Earlier today I sent out a tweet saying that it’s time for broadband providers to raise their prices. I know that is not a popular thing to say, but when you consider the increase in traffic driven by the demand for smartphones and tablets, and the emergence of social media, then it’s time to allow and not be afraid of the laws of supply and demand.

Take growth in the U.S. market for smartphones. TechSci Research forecasts that in terms of volume the compounded annual growth rate for the U.S. market to be 18% through the end of 2017. As the number of smartphones and tablets owned by consumers increases, there will be an increase in demand for data services which means greater constraints on networks as carriers attempt to meet the increased demand.

Specifically for carriers, they may not only face a spectrum crisis by 2015, but a revenue crisis sometime during 2013. As reported on CIOZone.com, the real cost of delivering a gigabyte of information may be surpassed by the revenue or real costs received by a carrier for delivering that data.

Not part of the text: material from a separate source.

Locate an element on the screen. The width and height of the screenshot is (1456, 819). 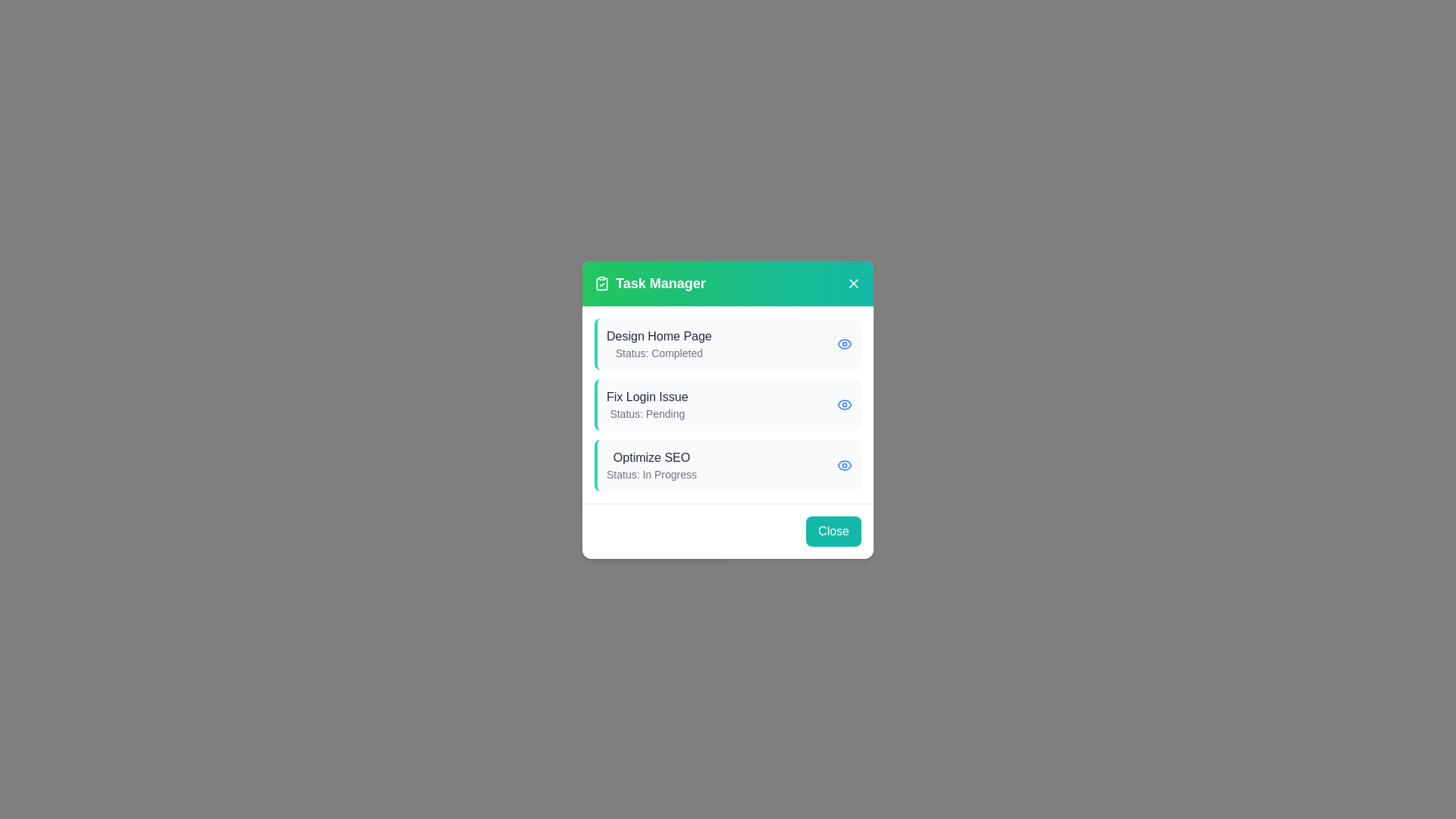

“The reason why is pretty clear. All mobile services rely on the infrastructure of wireless networks. These assets, in turn, rely on both man-made capital – items such as radios, base stations, high-capacity bit transport grids — and natural resources, namely the frequency spaces through which their signals hop. These infrastructure costs are variable based on usage of the network. As demand increases the cost to operate increases at a faster rate because of scaling data transmission costs tied to newer technologies to carry more data in the same frequencies. This gets capital intensive for the carriers and more expensive to deploy and maintain their networks”, wrote CIOZone.com’s Susan Kelley.

Social media is impacting network usage as well. As the demand for and usage of smartphones and tablets increase, so to is the demand for accessing social media platforms. These platforms are seeking out ways to keep their subscribers increasingly engaged. The Facebook “Home” initiative is a recent example of such attempts. As subscribers become increasingly engaged this means the demand for wireless network capacity continues to increase.

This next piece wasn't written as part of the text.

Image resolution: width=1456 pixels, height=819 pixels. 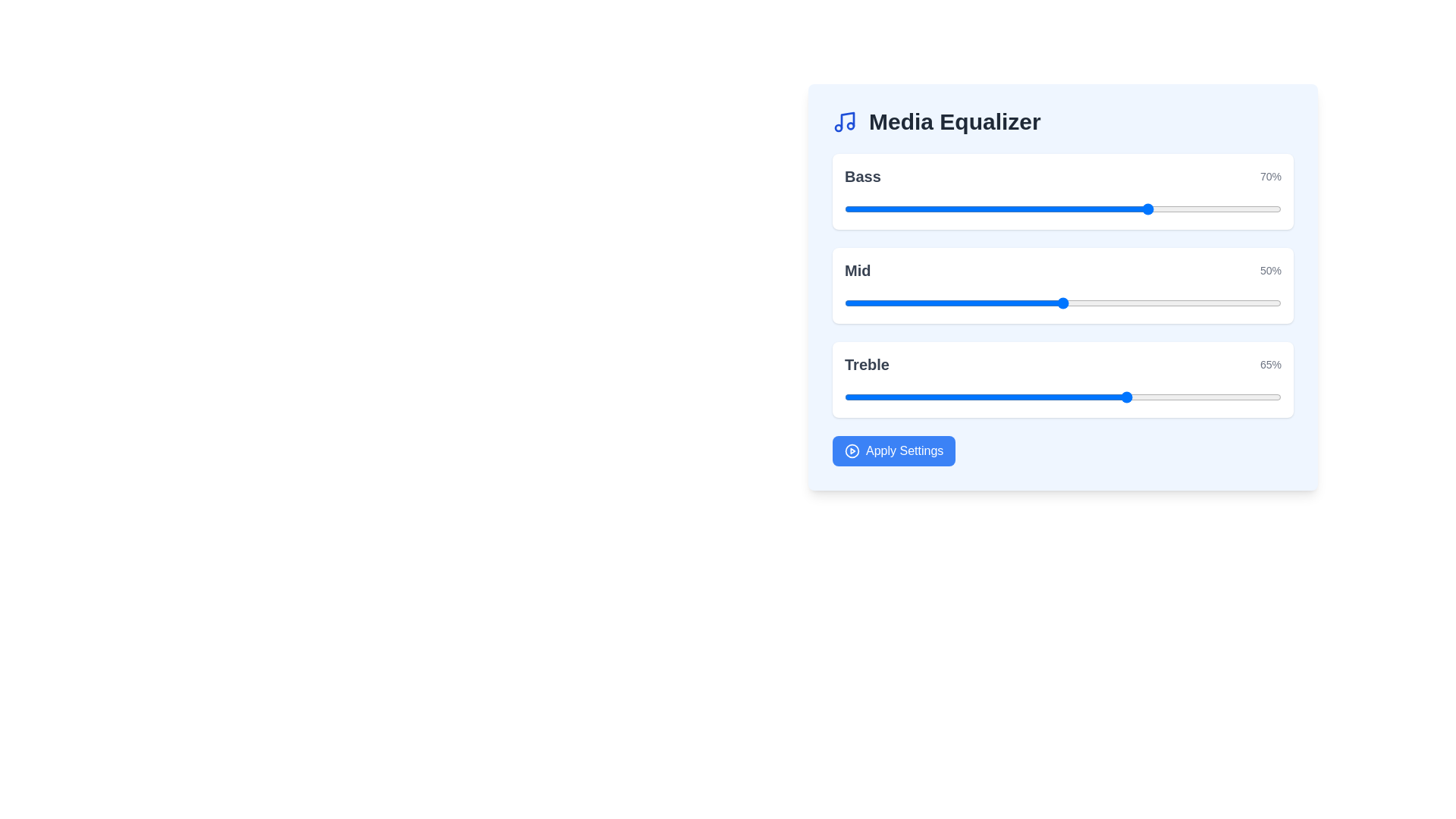 What do you see at coordinates (1071, 397) in the screenshot?
I see `treble` at bounding box center [1071, 397].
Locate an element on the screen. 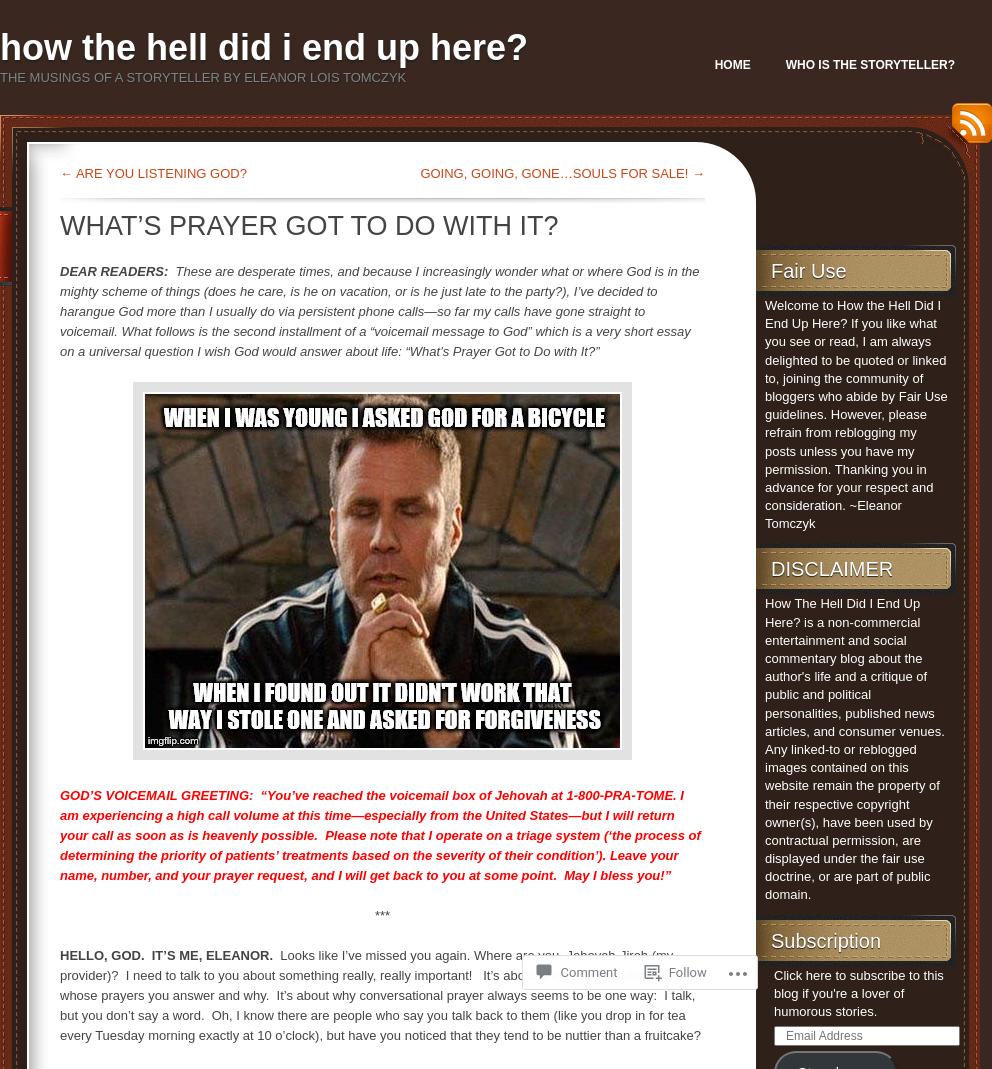  'These are desperate times, and because I increasingly wonder what or where God is in the mighty scheme of things (does he care, is he on vacation, or is he just late to the party?), I’ve decided to harangue God more than I usually do via persistent phone calls—so far my calls have gone straight to voicemail. What follows is the second installment of a “voicemail message to God” which is a very short essay on a universal question I wish God would answer about life: “What’s Prayer Got to Do with It?”' is located at coordinates (379, 310).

So where should wireless broadband carriers recover the costs for the increased traffic? This question was posed in a recent The Wall Street Journal post where it was discussed that Internet companies such as Facebook, Google, and NetFlix are paying backbone providers, such as Cogent, to prioritize their traffic over backbone or middlemen networks. Under net neutrality rules, such an arrangement would be a no-no for last-mile providers such as AT&T, Verizon, or Comcast, but the backbone market is unregulated.

But if congestion is being relieved along the highway due to payments received to open up a few fast lanes, shouldn’t that treatment also be afforded to the carriers bringing that traffic down the neighborhood street? If net neutrality is prohibiting prioritization thus denying carriers an additional revenue stream, shouldn’t broadband providers be allowed to increase rates on the consumers who in the end are driving demand for data?